Render the listing as a Markdown table with the columns Row and Line, beginning at the line that contains "Task: Click the Zhihu watermark text" and stopping after the line that contains "click(168, 176)". Number each row, skip blank lines, and leave the pictures out.

• **Material for the task**
——

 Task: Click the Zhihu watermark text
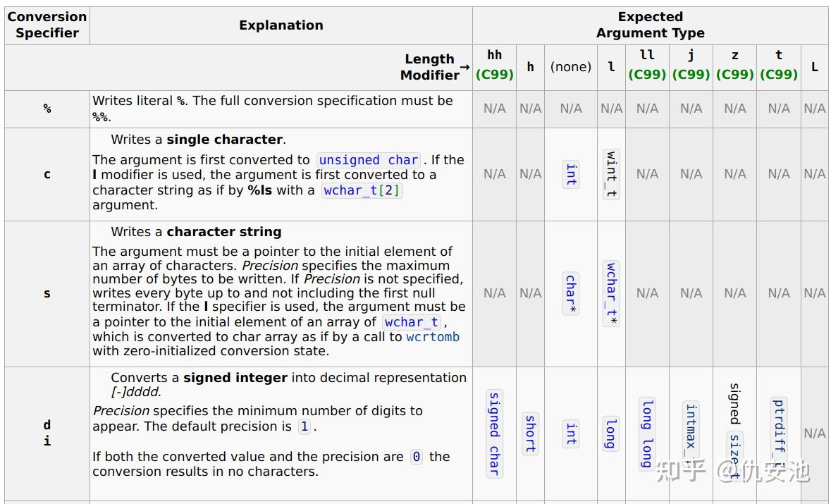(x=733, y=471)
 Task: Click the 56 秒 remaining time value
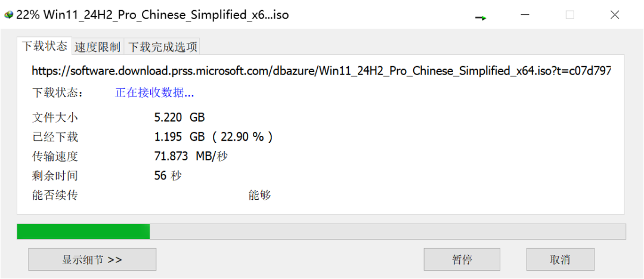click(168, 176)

——

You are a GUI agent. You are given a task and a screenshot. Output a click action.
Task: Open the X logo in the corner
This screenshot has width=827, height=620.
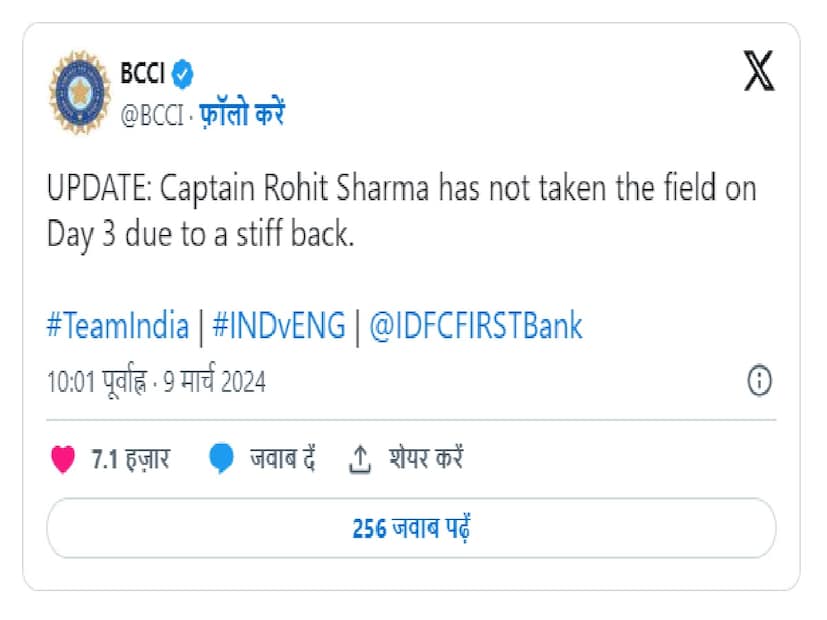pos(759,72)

——

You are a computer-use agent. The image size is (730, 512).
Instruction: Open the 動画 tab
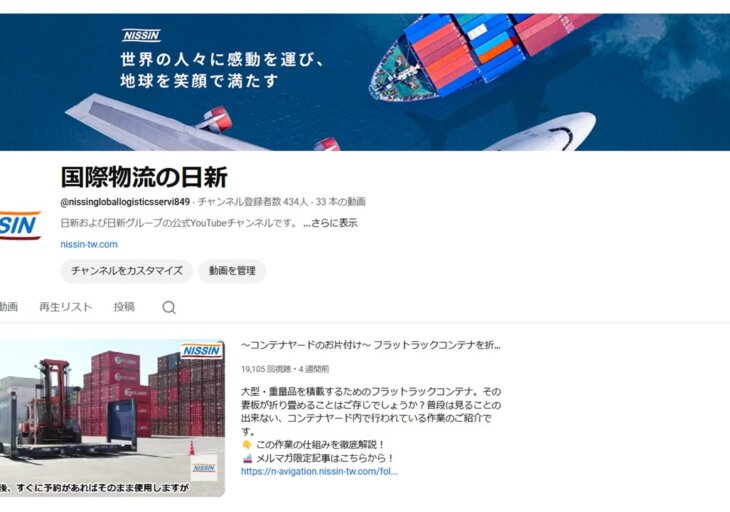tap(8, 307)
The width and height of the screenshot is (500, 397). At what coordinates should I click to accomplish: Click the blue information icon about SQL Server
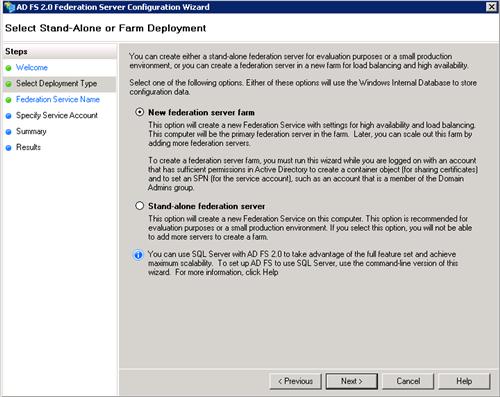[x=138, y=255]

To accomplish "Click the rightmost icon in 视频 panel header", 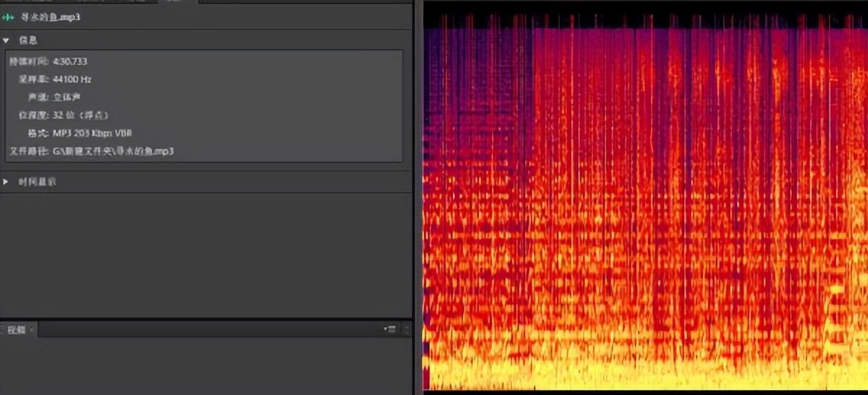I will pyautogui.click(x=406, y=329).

——

• **Result for this exercise**
| Row | Line |
|---|---|
| 1 |  Task: Click the Zhihu watermark text |
| 2 | (x=733, y=471) |
| 3 |  Task: Click the 56 秒 remaining time value |
| 4 | click(168, 176) |